Price’s outing wasn’t exactly the October gem for which he has been searching, but he kept his team in the game. He allowed four runs through 4 2/3 innings—his best playoff start in a Red Sox uniform. He threw 80 pitches, 50 of them strikes, and avoided the big inning that has so often dogged him. The team insisted that he had made easily fixable mistakes against New York and that he would rebound, and he largely did. The lefthander relied heavily on his cutter and four-seamer at first, occasionally mixing in a two-seamer, then added his changeup in the fourth. Against the Yankees he had overthrown the cutter, sacrificing some control for an extra three miles per hour of velocity, and paid for the mistake; on Sunday it was back around 88 and back to the weapon it normally is.

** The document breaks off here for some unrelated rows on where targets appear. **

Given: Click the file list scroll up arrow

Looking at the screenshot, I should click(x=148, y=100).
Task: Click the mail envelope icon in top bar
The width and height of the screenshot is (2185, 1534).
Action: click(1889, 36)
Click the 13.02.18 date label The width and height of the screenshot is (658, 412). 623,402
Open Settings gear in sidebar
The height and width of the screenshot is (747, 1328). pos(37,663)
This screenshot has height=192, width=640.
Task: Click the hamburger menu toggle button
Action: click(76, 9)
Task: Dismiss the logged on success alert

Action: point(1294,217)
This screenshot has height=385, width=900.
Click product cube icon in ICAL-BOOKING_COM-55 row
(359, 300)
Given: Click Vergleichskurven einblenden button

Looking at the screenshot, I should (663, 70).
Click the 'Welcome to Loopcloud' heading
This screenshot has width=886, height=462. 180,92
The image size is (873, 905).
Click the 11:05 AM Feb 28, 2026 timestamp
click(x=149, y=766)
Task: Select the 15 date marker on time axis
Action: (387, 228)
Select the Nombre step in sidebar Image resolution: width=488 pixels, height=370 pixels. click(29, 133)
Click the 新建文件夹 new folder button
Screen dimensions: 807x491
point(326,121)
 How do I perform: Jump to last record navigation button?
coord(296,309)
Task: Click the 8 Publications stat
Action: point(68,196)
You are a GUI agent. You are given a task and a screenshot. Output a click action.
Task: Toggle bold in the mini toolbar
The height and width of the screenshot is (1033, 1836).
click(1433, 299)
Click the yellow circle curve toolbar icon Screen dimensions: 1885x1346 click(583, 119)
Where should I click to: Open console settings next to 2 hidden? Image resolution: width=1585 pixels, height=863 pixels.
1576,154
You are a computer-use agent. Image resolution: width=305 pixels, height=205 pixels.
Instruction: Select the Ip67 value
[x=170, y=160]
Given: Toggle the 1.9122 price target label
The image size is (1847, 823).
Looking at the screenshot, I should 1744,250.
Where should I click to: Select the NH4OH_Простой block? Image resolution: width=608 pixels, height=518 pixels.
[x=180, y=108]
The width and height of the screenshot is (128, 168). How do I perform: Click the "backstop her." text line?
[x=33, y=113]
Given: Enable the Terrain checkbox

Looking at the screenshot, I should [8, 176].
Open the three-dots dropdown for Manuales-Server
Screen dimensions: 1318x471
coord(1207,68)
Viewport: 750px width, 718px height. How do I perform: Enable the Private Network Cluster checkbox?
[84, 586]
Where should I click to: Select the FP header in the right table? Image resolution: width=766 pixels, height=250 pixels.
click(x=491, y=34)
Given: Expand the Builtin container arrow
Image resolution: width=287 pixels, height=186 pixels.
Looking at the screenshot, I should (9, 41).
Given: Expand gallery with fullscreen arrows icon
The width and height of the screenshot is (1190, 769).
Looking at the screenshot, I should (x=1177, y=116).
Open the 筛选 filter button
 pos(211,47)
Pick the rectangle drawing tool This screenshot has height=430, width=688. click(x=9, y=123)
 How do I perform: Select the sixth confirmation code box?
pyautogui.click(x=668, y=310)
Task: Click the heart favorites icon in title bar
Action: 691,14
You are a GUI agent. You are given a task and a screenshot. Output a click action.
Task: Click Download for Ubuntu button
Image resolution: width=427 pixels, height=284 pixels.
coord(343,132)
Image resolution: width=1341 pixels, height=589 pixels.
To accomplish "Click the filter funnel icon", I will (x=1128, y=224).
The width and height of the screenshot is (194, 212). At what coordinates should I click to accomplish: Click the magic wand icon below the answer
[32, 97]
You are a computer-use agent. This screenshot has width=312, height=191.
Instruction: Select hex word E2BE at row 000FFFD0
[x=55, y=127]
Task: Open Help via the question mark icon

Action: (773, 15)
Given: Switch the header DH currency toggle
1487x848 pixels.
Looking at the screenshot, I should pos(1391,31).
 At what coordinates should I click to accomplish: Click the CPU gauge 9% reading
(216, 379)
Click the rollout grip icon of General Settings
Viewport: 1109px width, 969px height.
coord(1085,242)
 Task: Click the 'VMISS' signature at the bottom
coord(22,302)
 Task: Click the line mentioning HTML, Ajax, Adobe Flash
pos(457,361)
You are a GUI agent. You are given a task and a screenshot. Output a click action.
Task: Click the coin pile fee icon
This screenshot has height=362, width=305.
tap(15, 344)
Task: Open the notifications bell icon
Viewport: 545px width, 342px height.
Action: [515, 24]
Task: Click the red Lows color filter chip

The Fenway crowd showered him with a standing ovation as he departed with two outs in the fifth inning.
Perhaps the fans realized that the mediocre stat line was deceiving: Price’s infield defense probably cost him two runs in the second, when shortstop Xander Bogaerts took his time on a Carlos Correa groundball that became an infield hit instead of the second out of the inning. Martin Maldonado doubled Correa over to third, then first baseman Steve Pearce dove for a George Springer liner well to his left. In the time it took Betts to get to the ball, both runs scored. (Price was fully responsible for Marwin González’s two-run homer the next inning, though.)
YOU MAR-WIN SOME
It was a checkered night for Astros leftfielder González and the Green Monster. Things started off well for the pair; González blasted a two-run shot off the National sign above the wall to give Houston the lead in the third inning. But one frame later, González crashed into the out-of-town scoreboard attempting to make a play on a Pearce double. He missed the ball and instead clanged his head against the metal. He crumpled to the ground, but got up after a few minutes and shooed away the gathered trainers and coaches. Three batters later, with the bases loaded, Jackie Bradley Jr. roped a 98-mph fastball off the Monster. The ball skidded off the wall, onto the ground, then up onto the wall that traces the third baseline, bouncing twice along the padding as all three runs came across to score and put the Red Sox ahead.
THE BREG-MAN
Houston third baseman Alex Bregman complained during the ALDS against the Indians that his team had been relegated to the daytime slots while the Red Sox and Yankees got to play in the evenings. Primetime seems to agree with him: He doesn’t have a hit yet in the series, but he’s reached base at a .700 clip in two games after six walks and a hit by pitch. That gives him an absurd .417/.708/1.000 slash line this postseason, good for a preposterous 1.708 OPS. (We pause here in memory of 2004, when Barry Bonds slashed .362/.609/.812—yes, that’s 1.422—for the season.) Bregman has walked 10 times in his five playoff games this year. Mariners centerfielder Dee Gordon walked nine times all season. Bregman has also made several outstanding defensive plays at third base. Houston ace Justin Verlander used his post–Game 1 press conference to highlight Bregman: “He was a vacuum cleaner over there.” If the Astros win the series, it will likely have a lot to do with their third baseman.